Not only does the poem remind us of the importance of the world around us but of the importance to the artist of ordering that material in such a way as to turn it into significant information. If Williams had simply written the prose sentence, “So much depends upon a red wheel barrow glazed with rain water beside the white chickens,” we would be faced with what is essentially a meaningless statement— a chaotic idea. “So much depends upon it for what?” would be a natural response. But when the poet breaks up the material and re-orders it in lines, he forces us to participate in an ordering process through which we view this apparently mundane material—a wet wheel barrow and some white chickens—as a painting composed of a red wheel, a glazed quality, and whiteness. So much depends on chaos for cosmos, he seems to say. In another sense the poet is reminding us of a fact of nature. We need the unexpected to keep chaos at bay. If we get too used to what is around us and stop considering it, it becomes meaningless—chaotic. To keep chaos ordered we need to constantly experience it in new ways. The artist and we become analogous to the creator god or gods who chose to make order out of the primeval chaos.

Ceremonies are another means by which we overcome the negative power of chaos—the power of disorder. The unwell Navajo sitting in the sand, painting and listening to the shaman singing the creation myth of his people is getting a second chance, a chance to overcome the chaos in his mind or body by re-participating in the original cosmos from chaos process. The same might be said of the participant in the dance ceremonies of various animistic peoples, whose ritual dances hold the chaos of entropy and meaninglessness at bay. The dancing Tewa Indian or Bantu African is creating order out of chaos.

In scientific terms this all makes perfect sense. The struggle between cosmos and chaos, significant information and entropy, is a fact of nature. Whatever is ordered or differentiated tends to go back to non-differentiation or disorder. This applies to machines, bodies, the cosmos itself. So it is that in the creation from chaos myths we find a duality in the created world—a very realistic conflict between order and the pull towards entropy—what in the myths becomes good and evil, light and dark, creator versus undermining force.

From another perspective, whatever form it takes, the primeval chaos can be seen as a feminine principle. Whether the waters, a drop of milk, the primal mound, a mysteriously appearing birth sac, or, most especially, the cosmic egg, the source of creation in the creation from chaos myth is the undifferentiated mother. A creator might create but, as Charles Long suggests, “He does not create from ‘nothing,’ but from the creative stuff of the feminine structures of being” (119). In the creation from chaos myth the feminine egg definitely comes before the chicken. And, furthermore, the cosmic egg contains all that is, all the opposites: male and female, good and evil. Often these dualities are represented by twins such as Pemba and Faro of the African Mande people. Sometimes the creator who will mold chaos—the one who will fertilize the mother—is contained in the egg itself, as in the Polynesian myth.

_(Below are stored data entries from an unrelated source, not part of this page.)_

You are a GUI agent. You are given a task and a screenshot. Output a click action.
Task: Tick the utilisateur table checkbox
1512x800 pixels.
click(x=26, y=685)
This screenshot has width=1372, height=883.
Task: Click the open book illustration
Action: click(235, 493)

This existence of the dualities from the beginning make the humans of the creation from cosmos myth somehow less to blame for their shortcomings than the supposedly perfect beings formed in the image of the ex nihilo creator who, mateless, skips the cosmic egg maternal stage of creation. So it is that in this type of myth the emphasis is more on how cultures are stabilized in the face of the pull towards disorder—either by a culture hero or direction from above—than on the punishment of evil. The creation from chaos myth is first and foremost a celebration of the human need to make creation conscious of itself by creating cosmos out of chaos, in society and in the psyche, and in so doing to accept the dualities as reality and as the potential for further creativity.